After undergoing a medical consultation on Saturday, the group were given the green light to get vaccinated on Sunday.
“They all had many questions about potential side effects and the pros and cons of receiving the vaccine,” said Jonas Nilsen, a doctor and co-founder of Practio, which has been given the task of vaccinating Danes under the new optional scheme.
Practio doctors advised the company to delay their departure to India to the end of this week, so the vaccine has more time to take effect, and they do not suffer complications during their trip.
“There is a chance that someone will be affected by side effects such as headaches, fever and soreness shortly after being injected,” he said.
Sunday’s vaccinations were carried out at Sønderbro Apotek in Copenhagen, and from Monday, vaccinations will be given at Practio’s own vaccine site in Copenhagen, where up to 5,000 people can be vaccinated a day.

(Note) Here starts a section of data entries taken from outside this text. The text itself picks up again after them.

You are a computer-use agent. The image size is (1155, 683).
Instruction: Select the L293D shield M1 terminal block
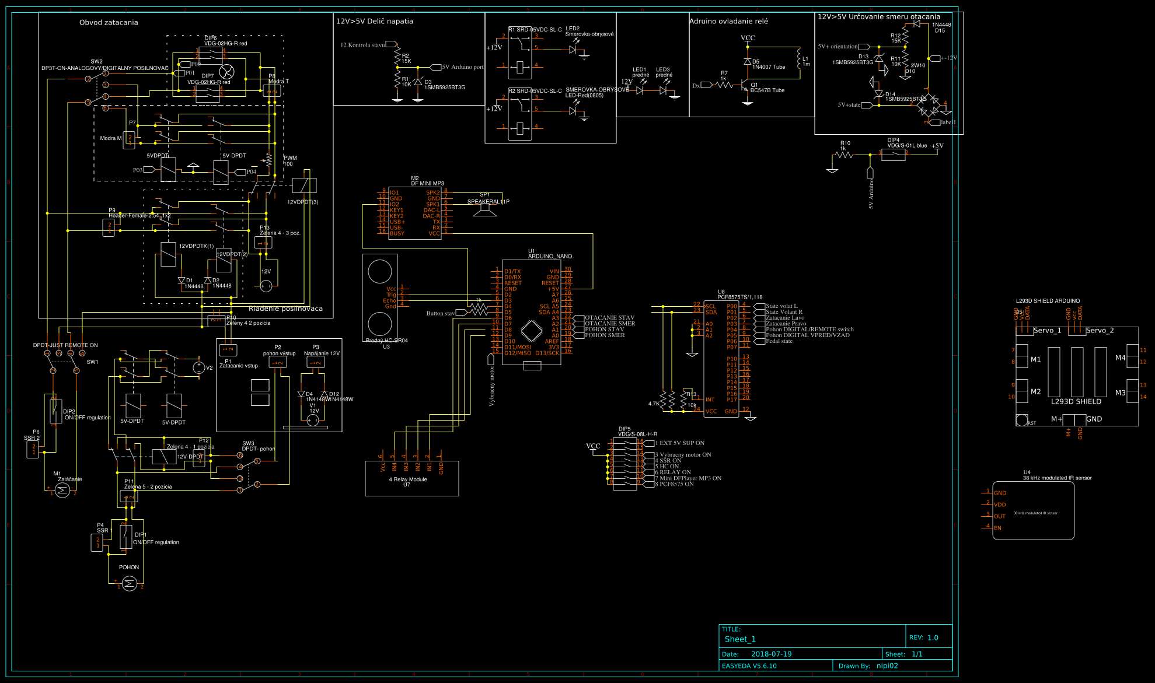tap(1022, 356)
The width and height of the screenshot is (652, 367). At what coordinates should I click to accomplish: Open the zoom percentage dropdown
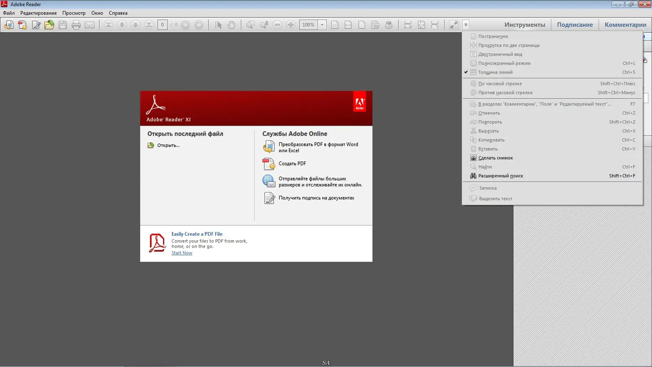point(322,25)
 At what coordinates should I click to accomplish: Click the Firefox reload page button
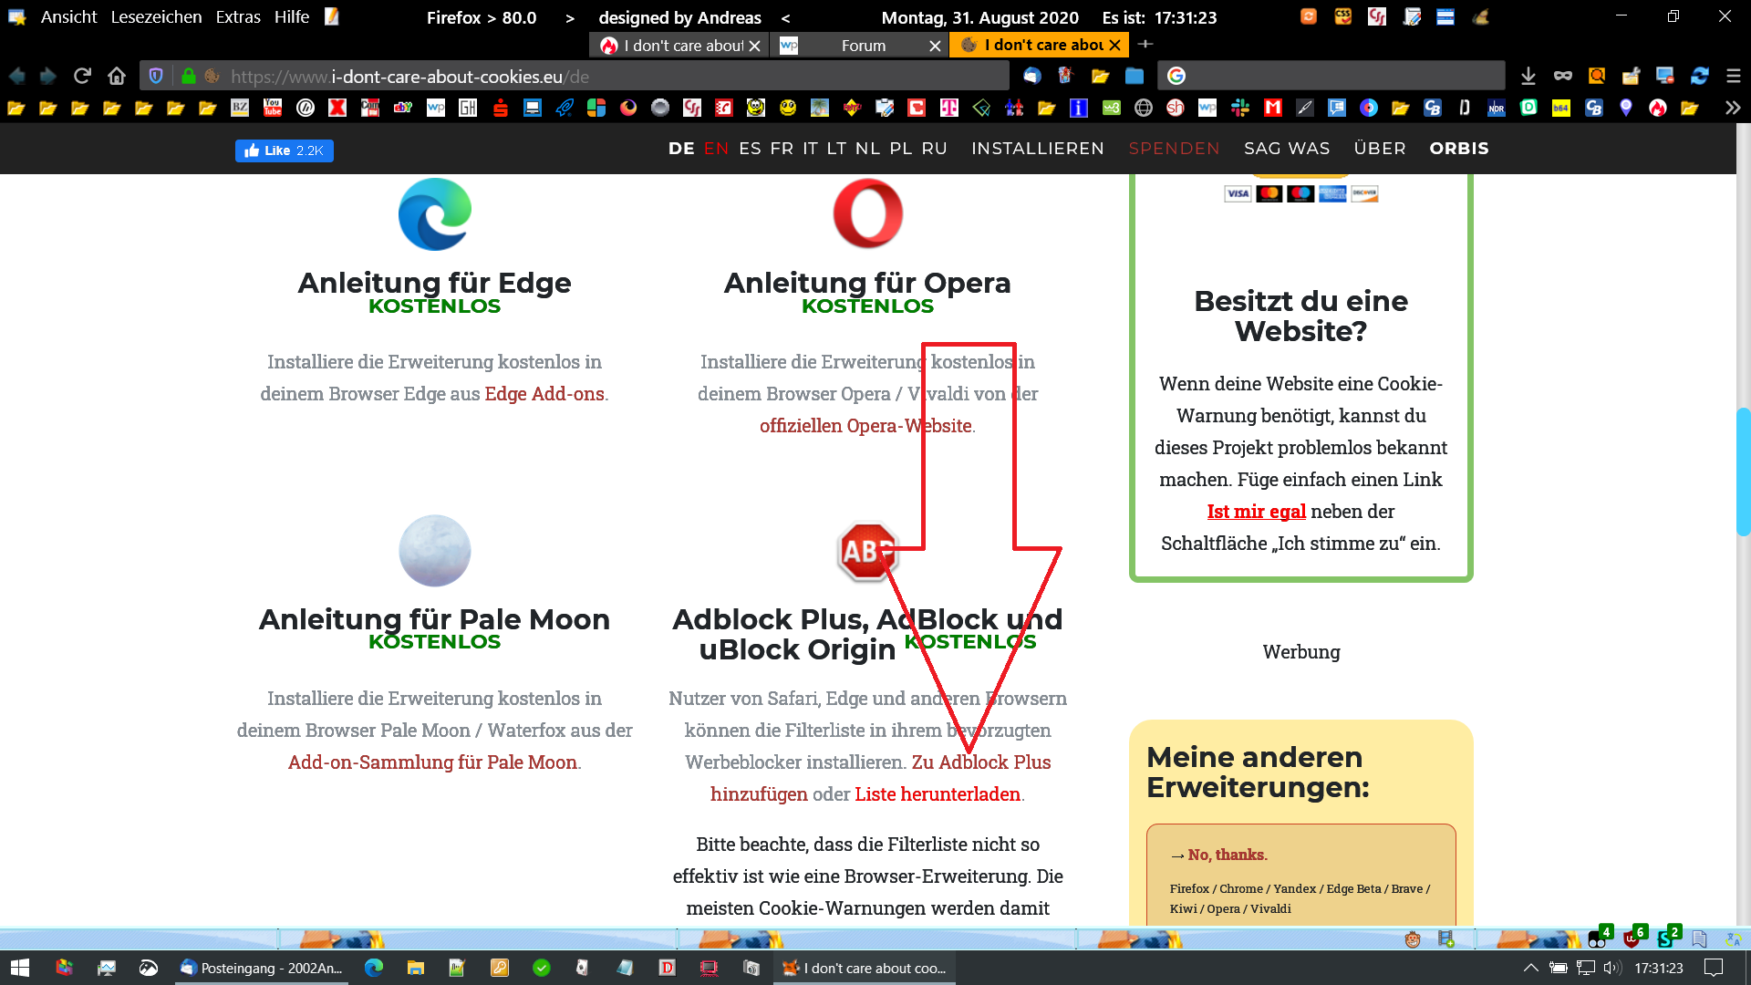pyautogui.click(x=82, y=76)
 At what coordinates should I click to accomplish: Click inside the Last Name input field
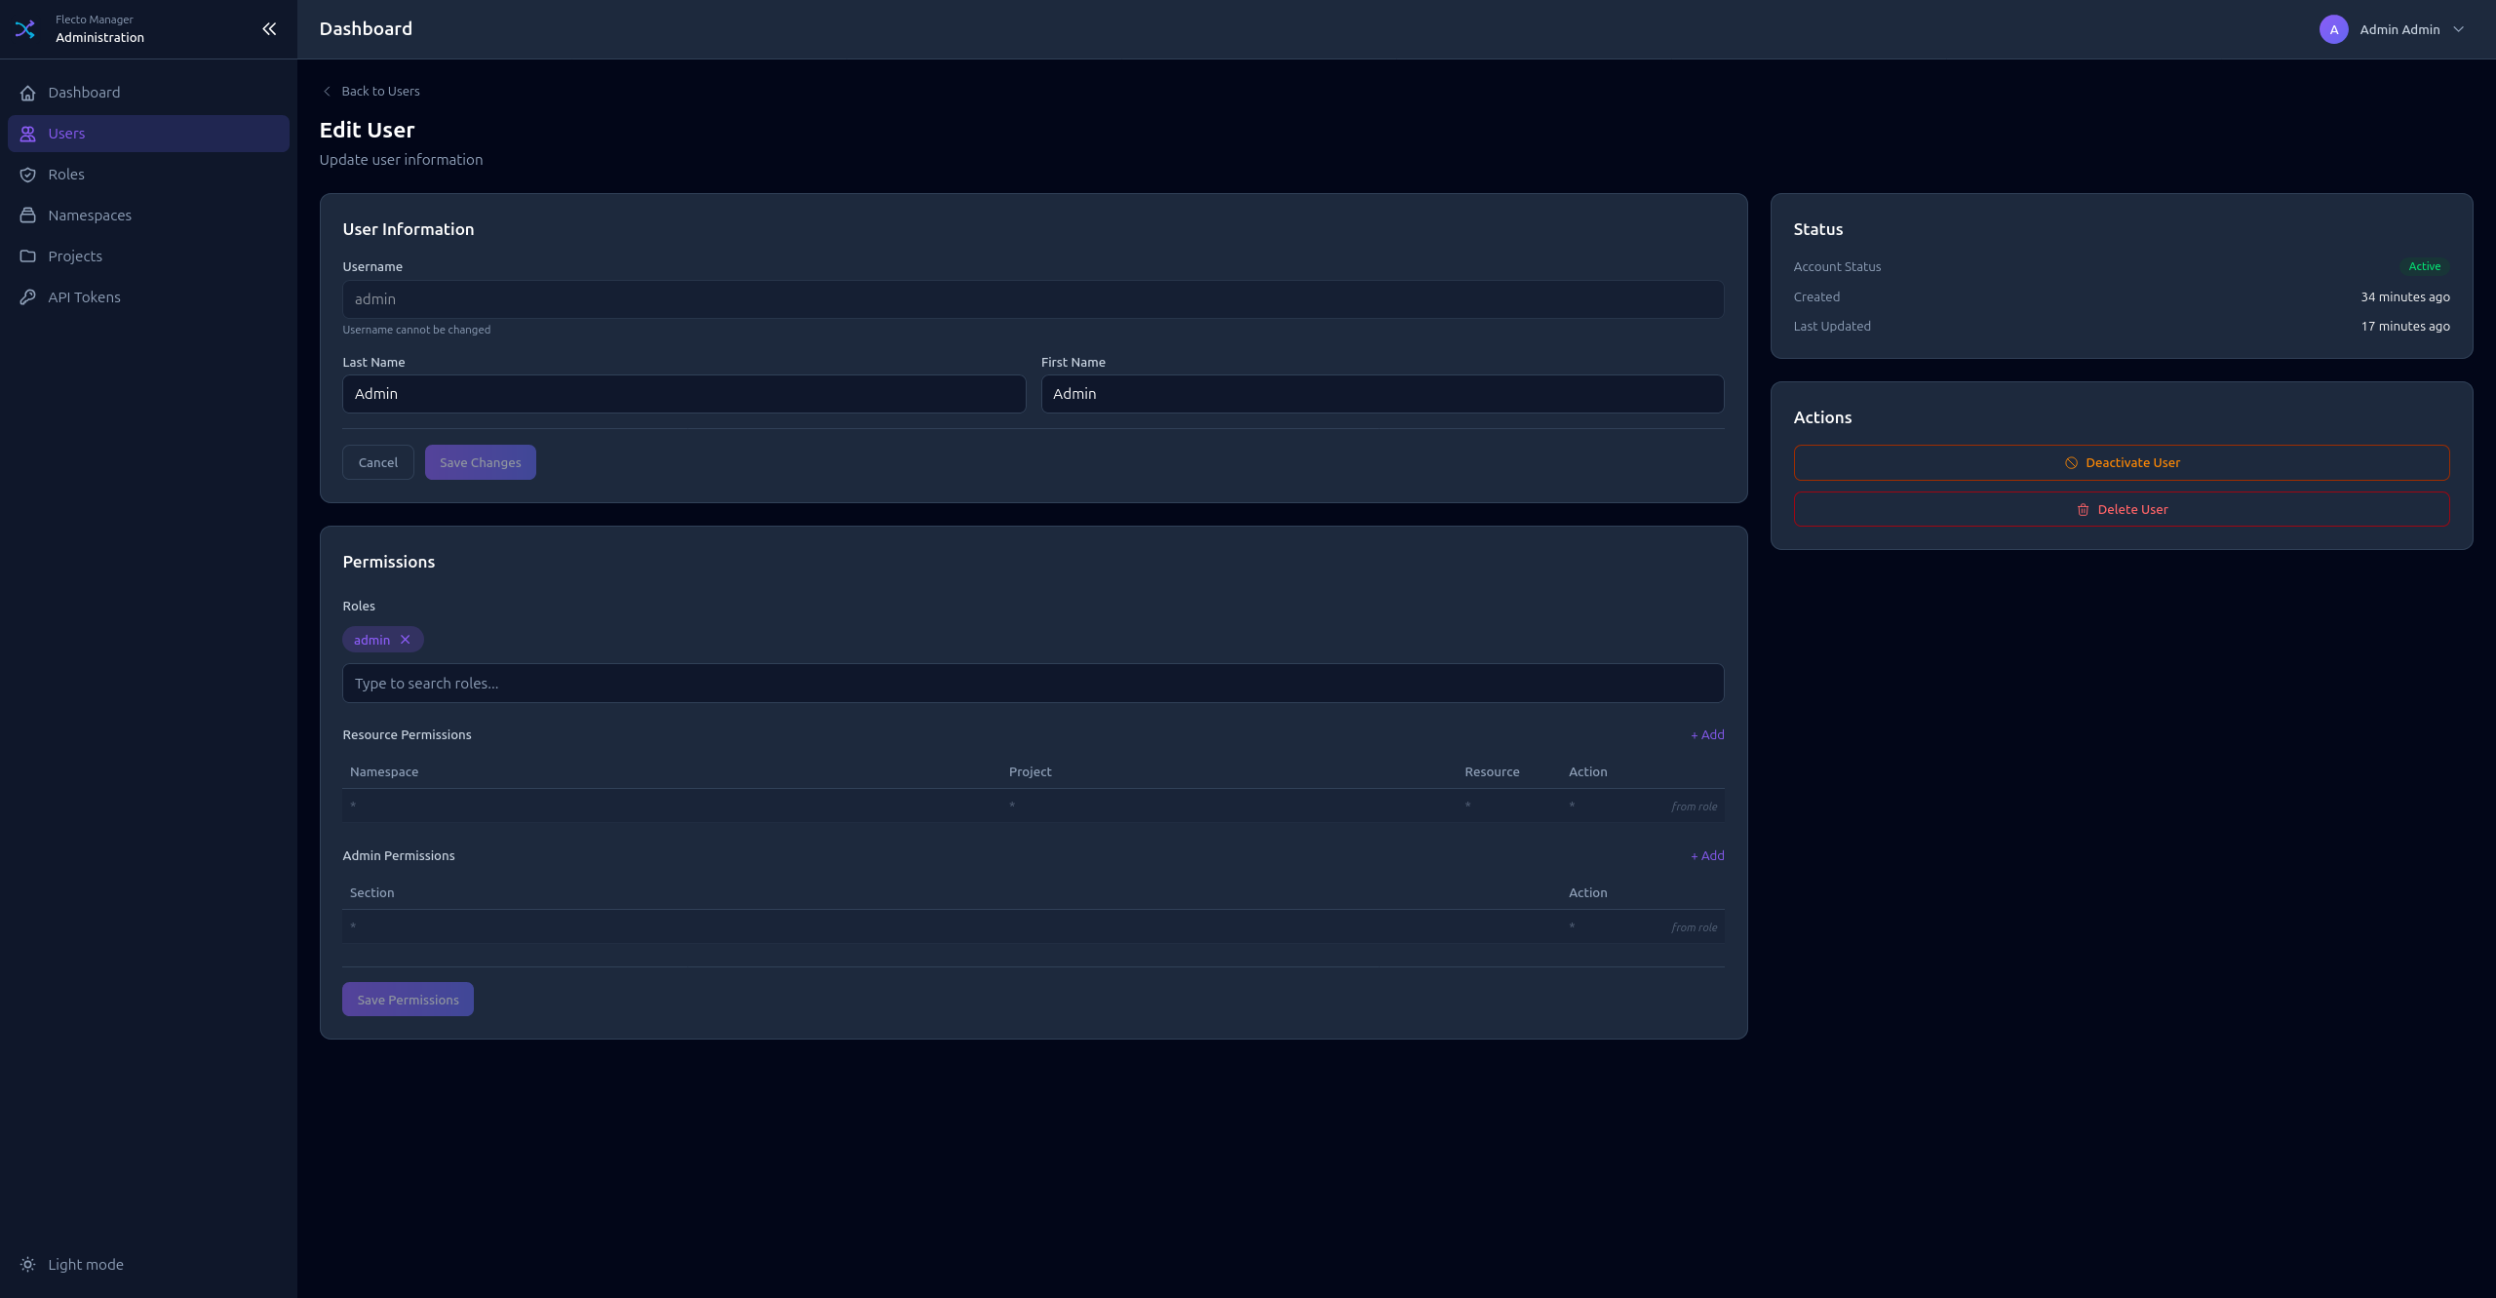[x=683, y=394]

Danish government moves to make it easier to buy houses in countryside
Denmark’s government has announced a new scheme under which it will guarantee a quarter of the mortgages of those who decide to buy houses in the countryside, meaning about a fifth of the value of the property.
The scheme will apply to house purchases in rural areas where banks do not normally offer mortgages due to uncertainty over the value of properties, with the government envisioning it working in places where the average price is less than 8,000 Danish kroner per square metre.
Business minister Simon Kollerup admitted to Ritzau that it was unclear how many people in rural areas did actually struggle to obtain a mortgage.
“The problem is that many rejections take place orally, and therefore the numbers are not calculated anywhere,” he said. “This does not change the fact that we believe that there is a real problem out there, which we have found out abut through dialogue with the citizens who live in these areas of the country.”
Last week of spring set to be rainy and overcast
With the exception of Monday, this week is likely to be rainy and overcast, Denmark’s state weather forecaster has said, with scattered showers and sporadic thunder on Tuesday and rain continuing all the way up to Friday.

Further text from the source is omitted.